**The input**
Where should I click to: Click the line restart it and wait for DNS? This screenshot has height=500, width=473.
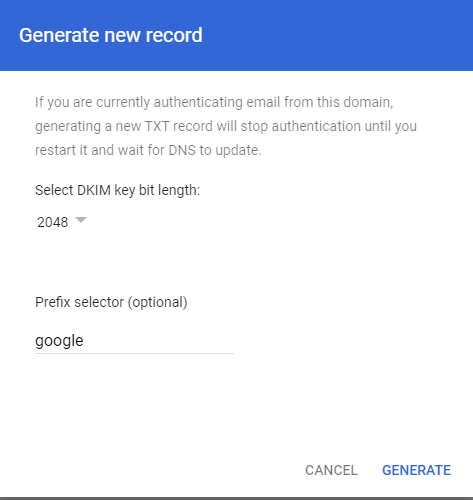point(148,150)
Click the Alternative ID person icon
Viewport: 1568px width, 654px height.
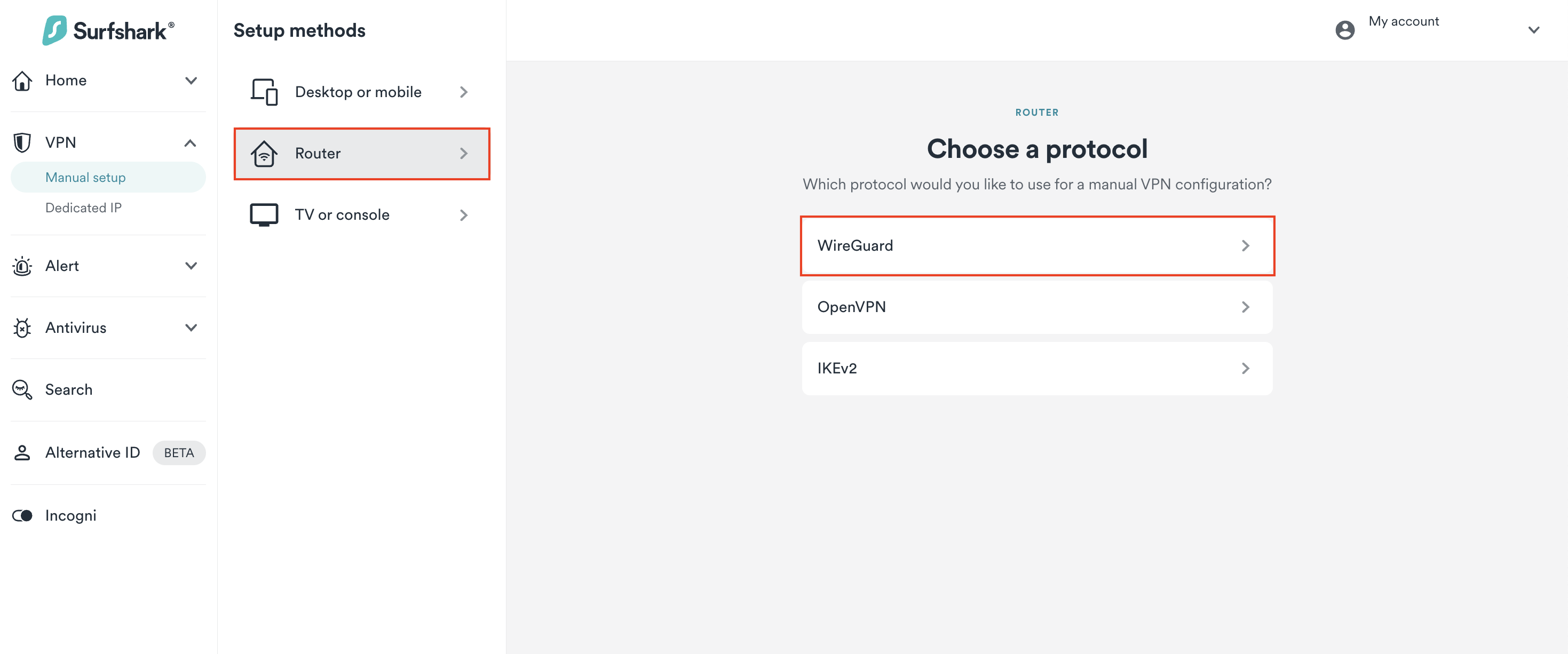22,453
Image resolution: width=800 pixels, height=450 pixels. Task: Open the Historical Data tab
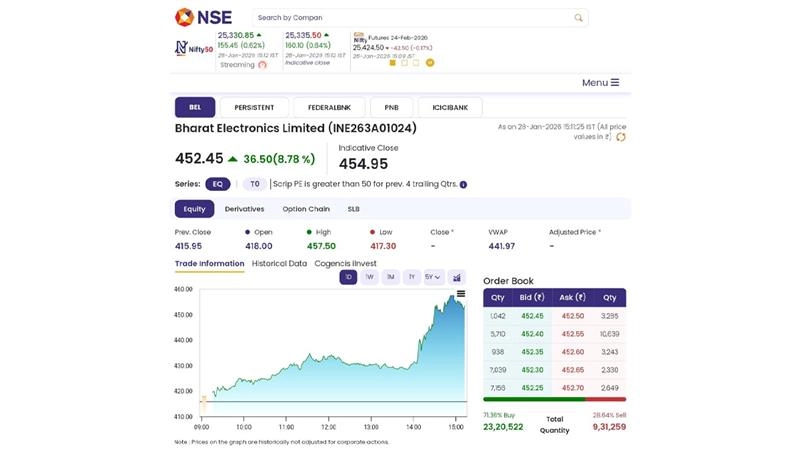click(279, 263)
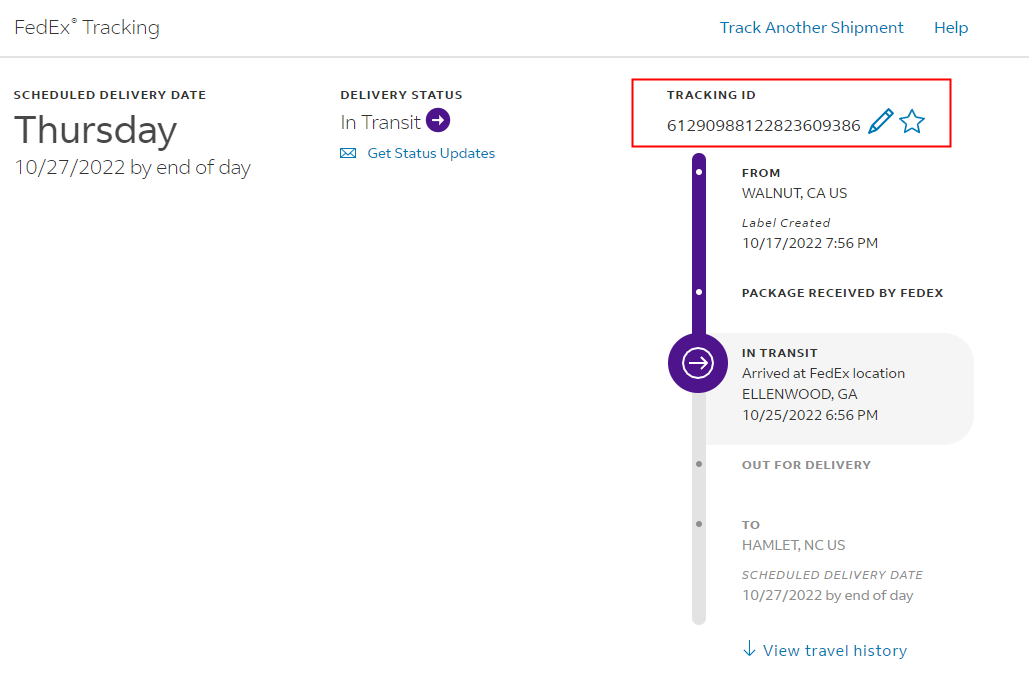Open Track Another Shipment
The height and width of the screenshot is (680, 1029).
pos(811,28)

**Exercise directions**
Reproduce all lines above exactly. Leave the images out.

**Answer to this task**
Where should I click to: Click the line restart it and wait for DNS? This screenshot has height=500, width=473.
point(148,150)
Click the Alternative ID person icon
Viewport: 1568px width, 654px height.
22,453
Image resolution: width=800 pixels, height=450 pixels. Task: Open the Historical Data tab
click(279, 263)
Open Track Another Shipment
The height and width of the screenshot is (680, 1029).
pos(811,28)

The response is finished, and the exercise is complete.